── Source records ──

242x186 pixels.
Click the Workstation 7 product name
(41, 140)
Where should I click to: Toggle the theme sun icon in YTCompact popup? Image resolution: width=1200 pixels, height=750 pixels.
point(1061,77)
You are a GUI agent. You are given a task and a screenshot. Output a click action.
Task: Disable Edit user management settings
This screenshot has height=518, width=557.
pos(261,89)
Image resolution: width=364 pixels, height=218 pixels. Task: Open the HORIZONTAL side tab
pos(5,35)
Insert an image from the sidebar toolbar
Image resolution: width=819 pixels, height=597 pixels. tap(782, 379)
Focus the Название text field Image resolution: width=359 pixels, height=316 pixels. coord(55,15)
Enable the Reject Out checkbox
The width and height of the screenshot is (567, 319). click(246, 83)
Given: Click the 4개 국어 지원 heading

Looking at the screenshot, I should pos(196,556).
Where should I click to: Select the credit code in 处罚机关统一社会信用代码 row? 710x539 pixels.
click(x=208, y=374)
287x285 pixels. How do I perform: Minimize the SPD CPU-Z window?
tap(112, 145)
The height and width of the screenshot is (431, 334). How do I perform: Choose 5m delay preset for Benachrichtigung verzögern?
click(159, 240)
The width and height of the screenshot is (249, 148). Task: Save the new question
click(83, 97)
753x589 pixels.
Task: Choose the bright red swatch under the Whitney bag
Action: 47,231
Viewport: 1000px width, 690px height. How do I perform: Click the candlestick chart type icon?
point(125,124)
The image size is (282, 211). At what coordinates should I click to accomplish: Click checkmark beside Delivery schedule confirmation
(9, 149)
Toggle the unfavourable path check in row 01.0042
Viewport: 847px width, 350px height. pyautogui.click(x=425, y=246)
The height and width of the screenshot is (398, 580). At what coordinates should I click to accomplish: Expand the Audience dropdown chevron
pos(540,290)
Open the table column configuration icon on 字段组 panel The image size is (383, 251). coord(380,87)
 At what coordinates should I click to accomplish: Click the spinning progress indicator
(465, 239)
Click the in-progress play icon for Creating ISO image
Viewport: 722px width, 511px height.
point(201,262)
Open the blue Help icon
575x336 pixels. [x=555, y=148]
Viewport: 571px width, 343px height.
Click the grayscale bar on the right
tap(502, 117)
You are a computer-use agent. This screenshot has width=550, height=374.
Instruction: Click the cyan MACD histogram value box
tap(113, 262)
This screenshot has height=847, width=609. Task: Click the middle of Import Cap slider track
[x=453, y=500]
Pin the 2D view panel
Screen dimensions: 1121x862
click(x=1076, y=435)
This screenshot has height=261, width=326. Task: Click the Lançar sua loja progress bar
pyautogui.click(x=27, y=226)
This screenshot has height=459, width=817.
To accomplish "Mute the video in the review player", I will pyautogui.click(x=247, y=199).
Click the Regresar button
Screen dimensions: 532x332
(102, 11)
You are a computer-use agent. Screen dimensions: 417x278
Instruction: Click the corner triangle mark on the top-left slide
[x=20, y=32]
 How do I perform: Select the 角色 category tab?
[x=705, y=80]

───

Exactly the lines from the one containing "This screenshot has height=459, width=817." through the final line of the records above are needed, copied word for word.

This screenshot has height=459, width=817.
To accomplish "Mute the video in the review player", I will pyautogui.click(x=247, y=199).
Click the Regresar button
Screen dimensions: 532x332
(102, 11)
You are a computer-use agent. Screen dimensions: 417x278
Instruction: Click the corner triangle mark on the top-left slide
[x=20, y=32]
 How do I perform: Select the 角色 category tab?
[x=705, y=80]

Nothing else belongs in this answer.